Instrução escrita A
Segundo a consulta sobre o periódico digital, de onde provém majoritariamente a receita da consulente?
Instrução escrita B
Relacione tudo o que, de acordo com a consulta sobre o periódico digital, compõe o conteúdo disponibilizado no site da consulente.
Instrução escrita C
Redija a continuação da consulta sobre o periódico digital, começando logo após a última frase apresentada.

Texto fornecido
* * * * * * * * *
CONSULTA 20/2019

EMENTA: ICMS. PERIODICO. PUBLICAÇÃO ELETRÔNICA. CONFORME NOVO ENTENDIMENTO DO SUPREMO TRIBUNAL FEDERAL, ESTÁ AO ABRIGO DA IMUNIDADE PREVISTA NO ART. 150, VI, “D” DA CONSTITUIÇÃO DA REPÚBLICA, HIPÓTESE QUE AFASTA A INCIDÊNCIA DE IMPOSTOS, DA COMPETÊNCIA DE QUALQUER DAS PESSOAS JURÍDICAS DE DIREITO PÚBLICO.

 

Pe/SEF em 17.04.19

Da Consulta

Noticia a consulente que é optante pelo regime do Simples Nacional e que desenvolve atividade empresarial de produção, edição e comercialização de periódico digital online hospedado em sítio eletrônico próprio. Informa que a sua receita majoritariamente decorre de assinatura pelos seus clientes. O conteúdo disponibilizado no site consiste em: fotos e vídeos de modelos, colunas jornalísticas com assuntos variados e um blog, com assuntos também variados. O site é disponibilizado em frequência predefinida, no formato de edição.

Posto isso, formula as seguintes questões:

1. Trata-se de prestação de serviços ou fornecimento de mercadorias, mediante contrato de compra e venda? Em outras palavras: incide ISS ou ICMS sobre a receita da comercialização do periódico eletrônico?

2. Caso corresponda a negócio jurídico de compra e venda, a revista eletrônica disponibilizada em seu sítio eletrônico corresponde a periódico, de forma que estaria afastada a incidência de ICMS, sob o manto da imunidade prevista na alínea “d” do inciso VI do art. 150 da Constituição Federal?

Argumenta que foi inserido o subitem 1.09 a lista da LC 116/2003 que define como serviço tributável pelo ISS a “Disponibilização, sem cessão definitiva, de conteúdos de áudio, vídeo, imagem e texto por meio da internet, respeitada a imunidade de livros, jornais e periódicos (exceto a distribuição de conteúdos pelas prestadoras de Serviço de Acesso Condicionado, de que trata a Lei no 12.485, de 12 de setembro de 2011, sujeita ao ICMS)”. A alteração foi seguida pela legislação do Município de Florianópolis.

No tocante à imunidade de livros, jornais e periódicos, prevista na alínea “d” do inciso VI do art. 150 da Constituição Federal, invoca a decisão do Supremo Tribunal Federal, no julgamento do Recurso Extraordinário 330.817 RJ, rel. Min. Dias Toffoli, que estendeu a imunidade aos livros eletrônicos, inclusive aos suportes utilizados exclusivamente para sua leitura.

Legislação

Constituição Federal, arts. 150, VI, “d”, 155, II, e 156, III;

Lei Complementar 87/1996, art. 2º, IV e V;

Lei Complementar 116/2003, art. 1º, § 2º; Lista de Serviços anexa à LC 116/2003, item 1.09.

Fundamentação

O Supremo Tribunal Federal (STF), na ADI 1.945 MT, já em 2010, decidiu que é irrelevante a existência ou inexistência de bem corpóreo ou mercadoria em sentido estrito.
* * * * * * * * *
Seção de dados
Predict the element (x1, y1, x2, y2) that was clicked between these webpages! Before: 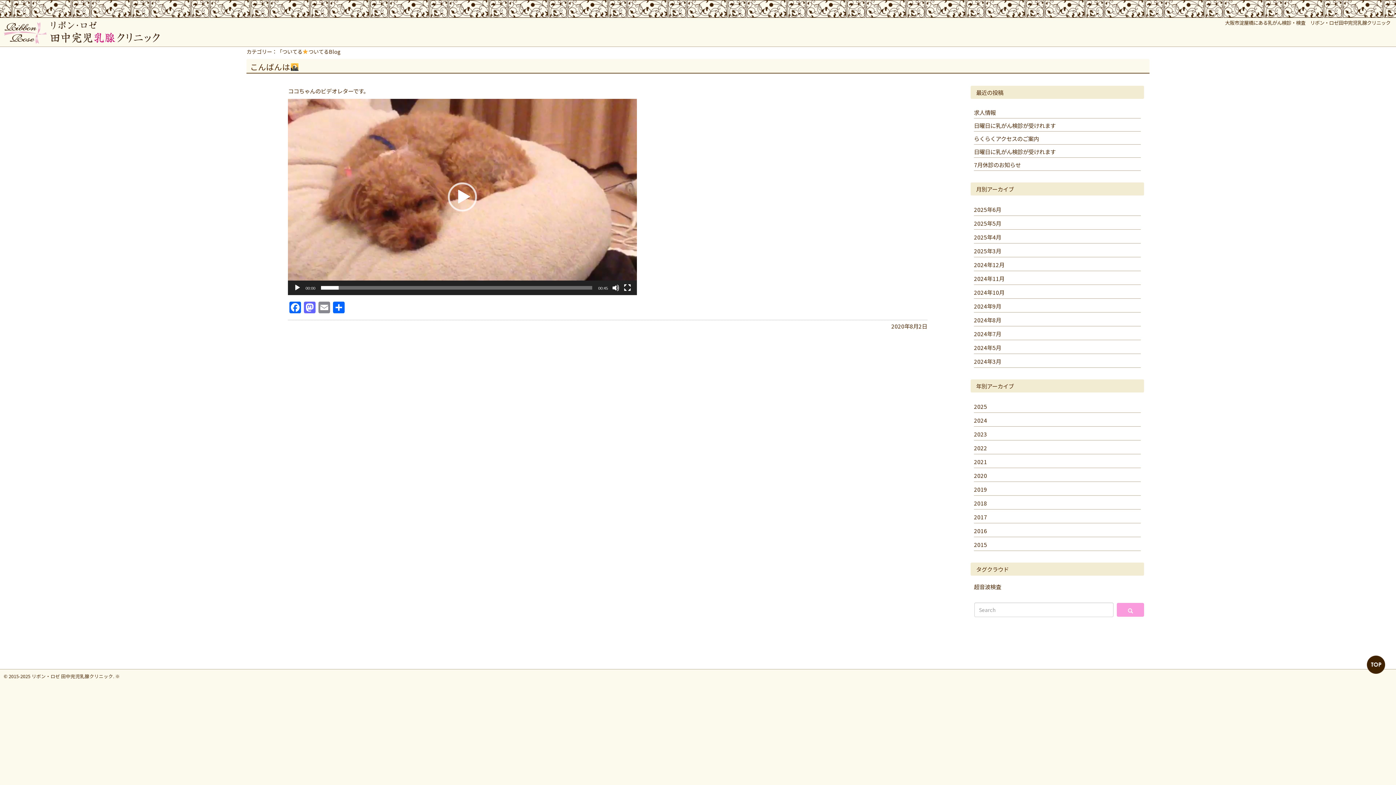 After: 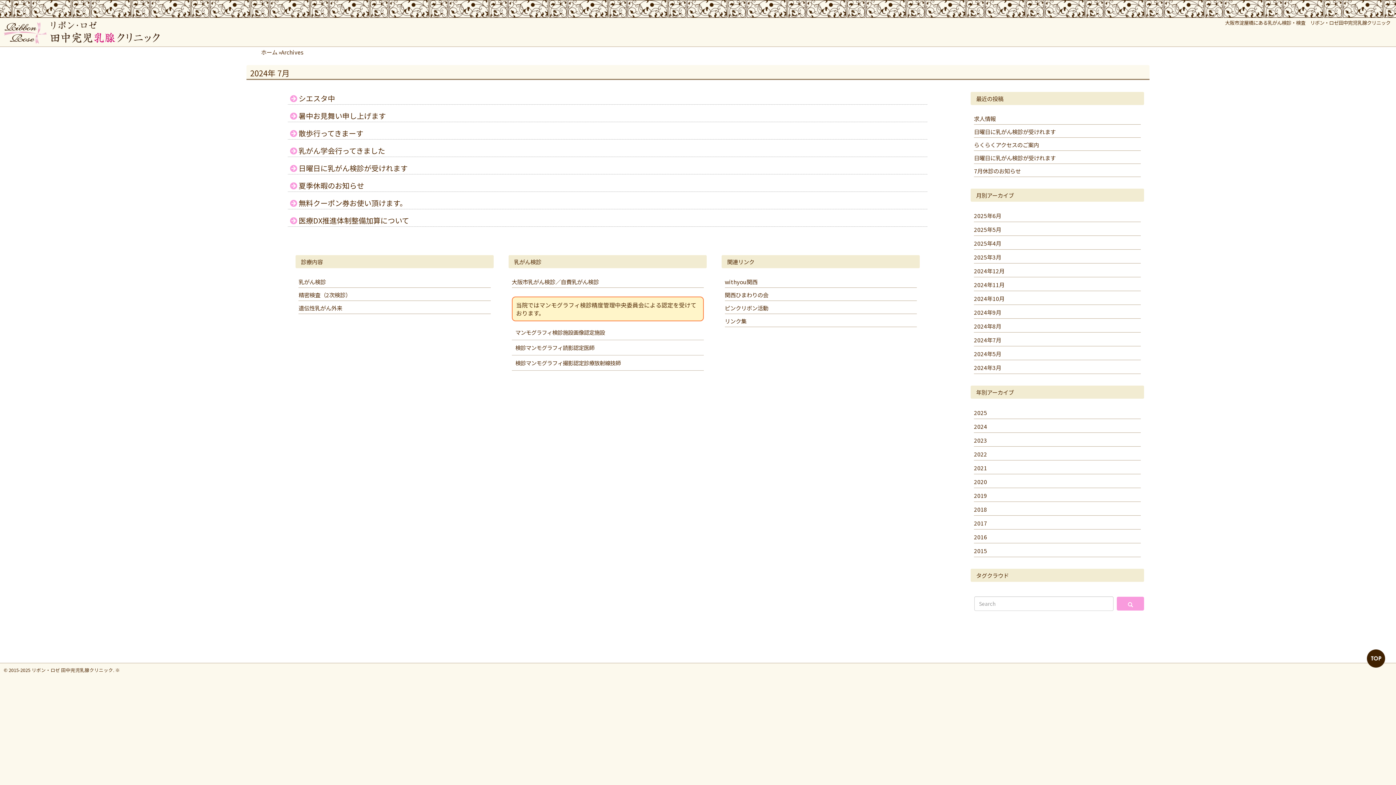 Action: bbox: (974, 326, 1141, 340) label: 2024年7月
* * * * * * * * *
Resposta A
Da assinatura pelos seus clientes.

Resposta B
- Fotos e vídeos de modelos
- Colunas jornalísticas com assuntos variados
- Um blog, com assuntos também variados

Resposta C
O Tribunal não pode se furtar a abarcar situações novas, consequências concretas do mundo real, com base em premissas jurídicas que não são mais totalmente corretas. O apego a tais diretrizes jurídicas acaba por enfraquecer o texto constitucional, pois não permite que a abertura dos dispositivos da Constituição possa se adaptar aos novos tempos, antes imprevisíveis.

Assim, a incidência do ICMS não está restrita a mercadorias com existência corpórea, mas pode incidir sobre bens digitais, adquiridos por transferência eletrônica de dados. Nesse sentido, o inciso VIII acrescido ao art. 2º da Lei 10.297/1996 estabelece a incidência do ICMS sobre a circulação de mercadorias digitais.

O ICMS incide sobre operações relativas à circulação de mercadorias, entendidas como bens móveis adquiridos (ou produzidos) para fins de mercancia. O que define a mercadoria é a finalidade para a qual foi adquirido. Um mesmo bem, pode em determinado momento ser mercadoria e não o ser no momento seguinte. É o que ocorre quando a mercadoria é adquirida para consumo final, hipótese em que o bem perde sua condição de mercadoria. Contudo, uma operação considera-se como de circulação de mercadoria quando há transferência da titularidade do bem o que, na maioria dos casos envolve a transferência da propriedade. Ora, a propriedade compreende os direitos de gozar, fruir, dispor e reaver o bem de quem injustamente o detenha.

Paulo de Barros Carvalho (Regra Matriz do ICM) define “circulação” como a passagem das mercadorias de uma pessoa para outra, sob o manto de um título jurídico, envolvendo mudança de patrimônio. Por outro lado, Geraldo Ataliba e Cleber Giardino (Núcleo da definição constitucional do ICM) entendem que circular significa para o direito, mudar de titular, acrescentando que a titularidade de uma mercadoria se refere à circunstância de alguém deter poderes jurídicos de disposição sobre a mesma.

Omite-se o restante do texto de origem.